Calculus placement exam

  • MATH 124 - Introduction to Calculus: This is the appropriate course for students who have not taken pre-calculus and are interested in a major that requires one or more calculus courses. This course is equivalent to MATH 125 - Calculus I (see below) in all ways, but meets more often so that students can learn the necessary pre-calculus skills while they learn calculus.
  • MATH 125 - Calculus I: This is the appropriate course for students who have never taken calculus and are interested in a major that requires one or more calculus courses. It is important that the student have a good background in precalculus skills as very little review of prerequisite material is provided.
  • MATH 126 - Calculus II:  Most students who earned a 4 or 5 on the Calculus AB exam are successful in this course. You will earn three credits on your transcript from your AP exam. Some of the topics in Math 126 on integration will be familiar, but most of the material on sequences and series will be new.
  • MATH 225 - Calculus III:  If you earned a 4 or 5 on the Calculus BC exam, you should enroll in this course. You will earn six credits on your transcript from your AP exam. Students who earned a 4 or 5 on the Calculus AB exam can take the placement exam to see if they are ready for Math 225. If you start in Math 225, you will receive only three credits on your transcript from the AP exam. However, successful completion of Math 225 means that you do not need to have credit for Math 126 on your transcript.
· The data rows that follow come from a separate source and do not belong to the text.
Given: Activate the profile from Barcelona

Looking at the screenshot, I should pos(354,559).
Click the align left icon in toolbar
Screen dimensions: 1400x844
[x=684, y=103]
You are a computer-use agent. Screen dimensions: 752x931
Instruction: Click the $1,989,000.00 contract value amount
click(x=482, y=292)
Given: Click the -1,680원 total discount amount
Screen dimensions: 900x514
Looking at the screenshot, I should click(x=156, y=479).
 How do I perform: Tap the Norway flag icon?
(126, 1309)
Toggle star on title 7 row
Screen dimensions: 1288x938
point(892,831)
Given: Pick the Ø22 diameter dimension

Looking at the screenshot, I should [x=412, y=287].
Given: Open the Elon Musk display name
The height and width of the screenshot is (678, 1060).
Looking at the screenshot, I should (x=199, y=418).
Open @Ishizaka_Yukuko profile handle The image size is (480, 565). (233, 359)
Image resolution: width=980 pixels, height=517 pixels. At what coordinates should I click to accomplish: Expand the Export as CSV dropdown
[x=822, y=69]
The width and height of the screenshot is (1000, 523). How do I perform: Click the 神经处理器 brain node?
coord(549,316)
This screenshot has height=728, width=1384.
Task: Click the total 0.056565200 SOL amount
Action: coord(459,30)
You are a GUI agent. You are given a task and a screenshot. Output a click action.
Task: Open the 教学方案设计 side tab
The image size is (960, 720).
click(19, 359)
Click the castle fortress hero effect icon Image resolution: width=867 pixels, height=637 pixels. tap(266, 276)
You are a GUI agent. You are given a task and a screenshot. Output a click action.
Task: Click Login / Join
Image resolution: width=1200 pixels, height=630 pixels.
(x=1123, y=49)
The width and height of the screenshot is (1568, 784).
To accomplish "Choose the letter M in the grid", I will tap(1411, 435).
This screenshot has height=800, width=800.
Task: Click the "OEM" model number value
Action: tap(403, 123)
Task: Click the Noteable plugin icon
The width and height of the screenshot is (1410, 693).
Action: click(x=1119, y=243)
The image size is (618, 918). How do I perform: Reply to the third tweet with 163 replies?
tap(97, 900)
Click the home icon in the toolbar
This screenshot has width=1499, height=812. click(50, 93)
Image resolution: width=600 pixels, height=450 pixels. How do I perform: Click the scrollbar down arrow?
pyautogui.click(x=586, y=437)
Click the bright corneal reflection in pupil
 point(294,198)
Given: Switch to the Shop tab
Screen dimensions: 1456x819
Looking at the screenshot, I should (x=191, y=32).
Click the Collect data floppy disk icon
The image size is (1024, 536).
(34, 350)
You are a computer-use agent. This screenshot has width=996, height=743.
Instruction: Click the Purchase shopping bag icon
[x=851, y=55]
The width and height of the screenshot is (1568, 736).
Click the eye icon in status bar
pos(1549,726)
The results of your placement test are not binding. You may choose to enroll in a lower-level calculus course if you do not feel prepared for Calculus II or Calculus III, but then you will not be awarded the corresponding AP credit on your transcript. You must submit such a decision to the Whitman Registrar's Office via your Whitman email account.

If you are unsure which course is the best choice for you after taking the placement exam, contact Department of Mathematics and Statistics Chair Doug Hundley at hundledr@whitman.edu or chat with any member of the department during registration. If after the first week or so of classes, you decide that a different level of calculus is better suited for you, then you should not have trouble changing sections during the standard add/drop period.